American singer and photographer

George Gardner Rockwood (April 12, 1832 – July 10, 1911) was an American photographer. His New York City studio photographed over 350,000 persons.

== Early life ==
Rockwood was born in Troy, New York, in 1832 to Elihu R. Rockwood, a hotel keeper, and Martha Gardner Burnham Rockwood. George's early education was at the Ballston Spa Institute, an elite boys' boarding school. Rockwood used to say that his mind was turned to inventions by meeting Samuel Morse when the inventor of the telegraph was exhibiting his instruments at the United States Hotel in Saratoga. Rockwood was a hallboy in the hotel at that time. Morse took a liking to the young Rockwood and took time to explain the workings of his invention. As a young adult, he worked in a printing office, and then became a reporter for the local Troy newspaper. The 1855 New York State Census lists George living in Troy with his wife Araminta, newborn daughter Mary and a female servant, with his occupation listed as restauranting.

== Photography studio ==
He took up photography in St. Louis in 1853 and in 1858 produced the first carte de visite made in the United States. His first subject was Baron Rothschild. August Belmont was the first woman of whom he made a vignette carte de visite. He was an inventor as well as a photographer and made many improvements in the tools of his trade.

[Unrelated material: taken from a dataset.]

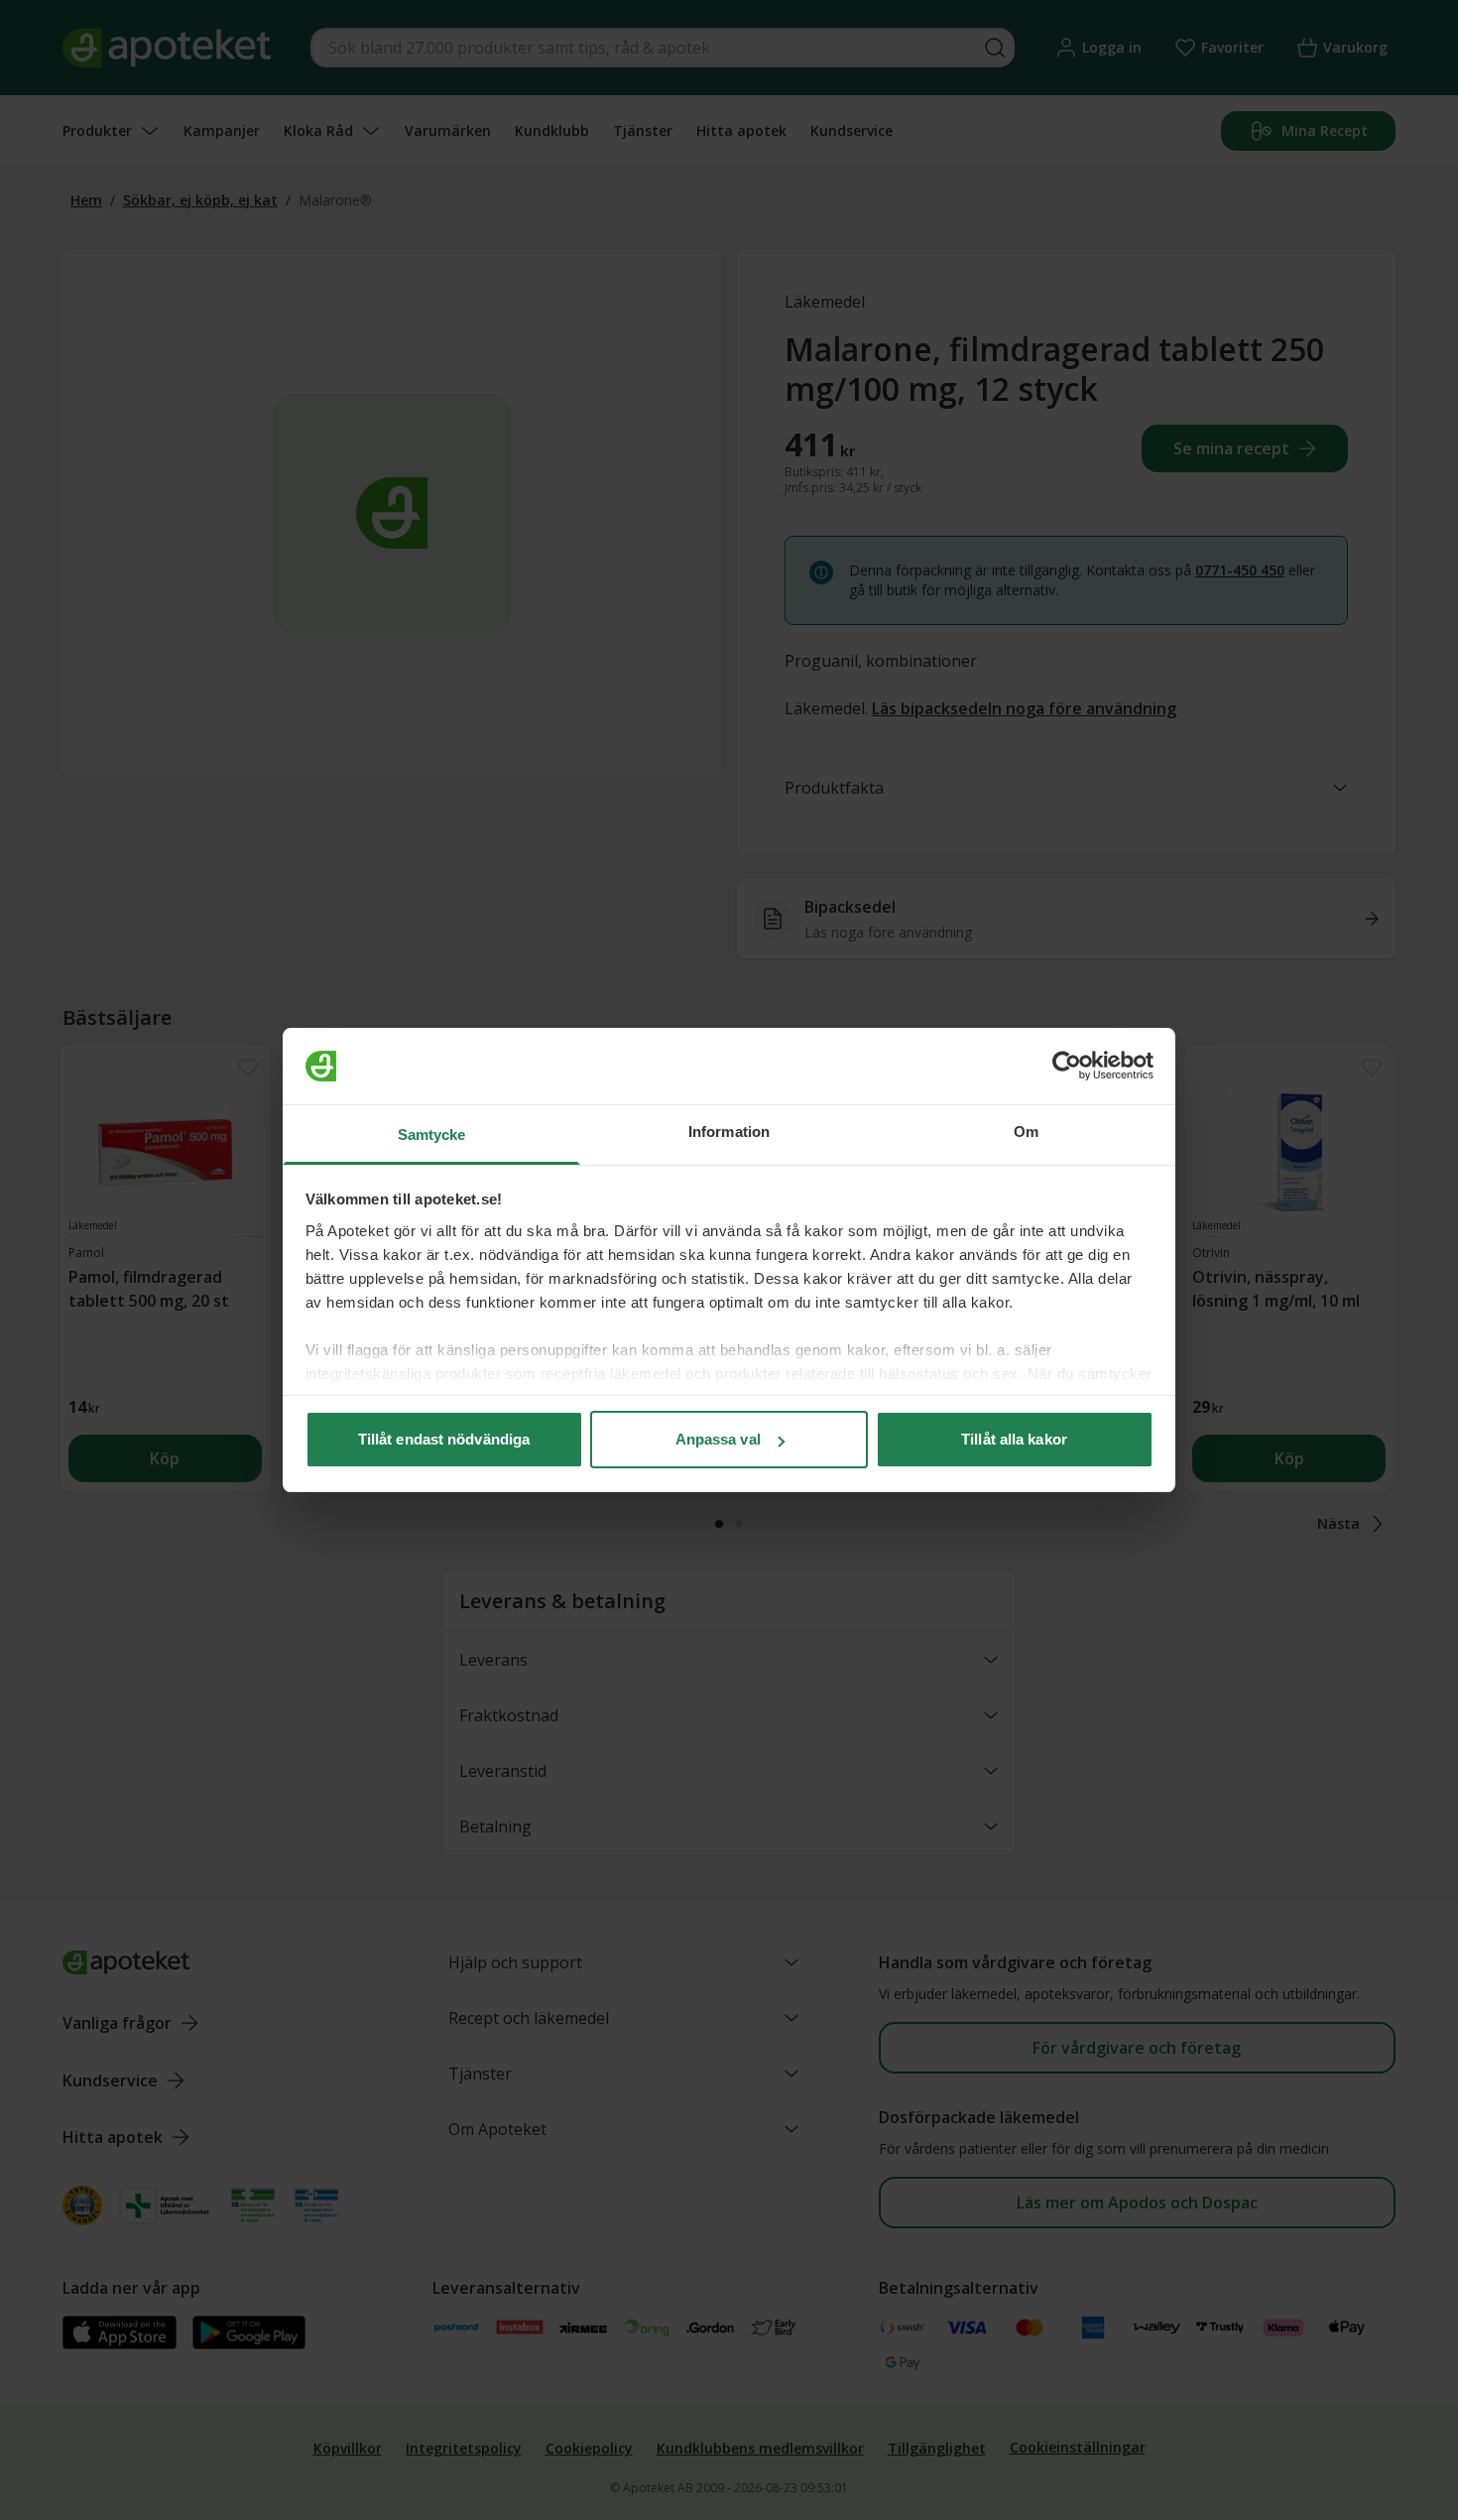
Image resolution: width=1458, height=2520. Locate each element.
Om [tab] (1026, 1131)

Rockwood moved to New York City in 1857 and went into partnership with his brother, Colonel Elihu R. Rockwood. The studio in which Rockwood and his brother came to be best known was in the Roosevelt Building at Broadway and 13 Street. It was in this studio that the Rockwoods met, photographed and made friends with so many of the famous men and women of their time. During the Civil War, Rockwood's brother Elihu enlisted, and George worked as a war photographer, working out of a mobile field van. His brother achieved the rank of colonel while serving with the 10th Regiment Massachusetts Volunteer Infantry.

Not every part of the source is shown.